Time, gentlemen: When it's time to bid sayonara to Japan, what next?

by Thomas Dillon

It’s always tough to see friends leave Japan. Yet sooner or later almost everyone goes back.

But in such situations, long-term residents have learned exactly what to say to dear departing friends. Well-chosen words of farewell, like . . .

“Can I have your stuff?”

He has his nose in his beer. So I tick off the items from my wish list:

“Your kotatsu? Your futons? And your Anpanman coffee mug?”

The last item jars him to life. “Sure. Take them all. Where I’m going, I won’t need them.”

Where he’s going is Iowa. I tell him he won’t need his yen there either. He might as well leave that with me too.

But he’s not that drunk. Not yet, anyway. I order another round.
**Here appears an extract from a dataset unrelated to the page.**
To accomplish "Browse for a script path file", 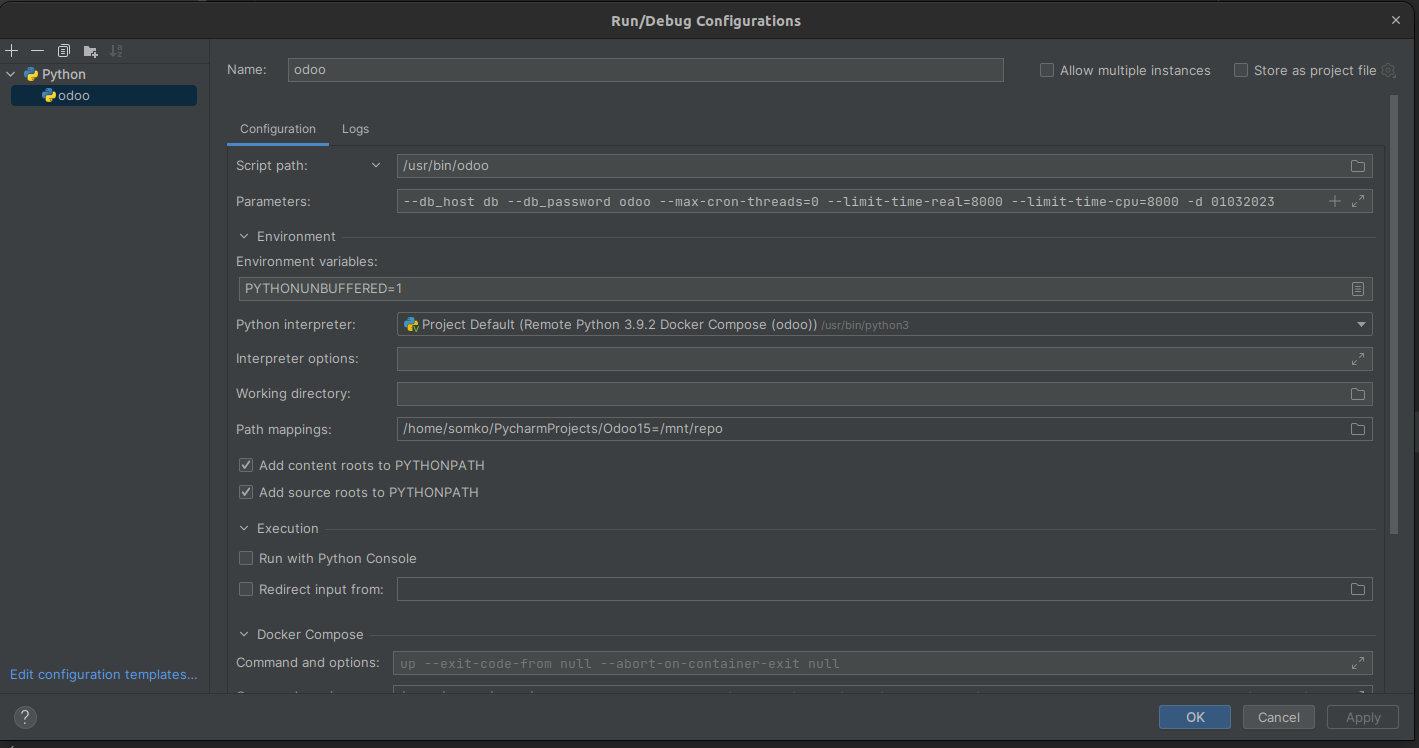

“It’s time,” he tells me. “Time to go.”

“No, no. I just ordered more beer.” And I have way more items on my wish list.

“I meant Japan. After 25 years, it’s just time.”

I ask how he knew. Not that I expect my time to come. Who does? My feet are so entrenched in Japanese soil I have tiny bonsai sprouting between my toes.

“I just woke up one morning and missed the smell of Iowa air,” he says. “And that was that.”

Ah the aroma of livestock! How inviting.

“How do you know you won’t go back and then miss the smell of Tokyo air?”

He asks me to inhale, as if that was answer enough. So in return, I ask the biggest question of all. After decades in Japan, just how did he plan to earn a living back at home?

He shrugs. “Teach English, I suppose.”

So I reach and snap my fingers in his eyes.

“Hello! Don’t you remember? People in Iowa speak English already.” Or at least a form thereof.

“Oh I’ll find someone. Just like I do here. If I can’t latch on with some conversation school, I’ll open a small classroom in my house. Pass out flyers at the subway. Maybe meet private students at a coffee shop. You know.”

No, I don’t know. Instead, I imagine a bunch of grizzled farmers in overalls sitting around his kitchen table, asking questions in turn, like, “Where are you from?” “How old are you?” “What’s your favorite color?”

“I don’t think folks in Iowa will pay you for speaking practice. And good luck with that subway idea. I think you’d do better advertising on the backs of cows.”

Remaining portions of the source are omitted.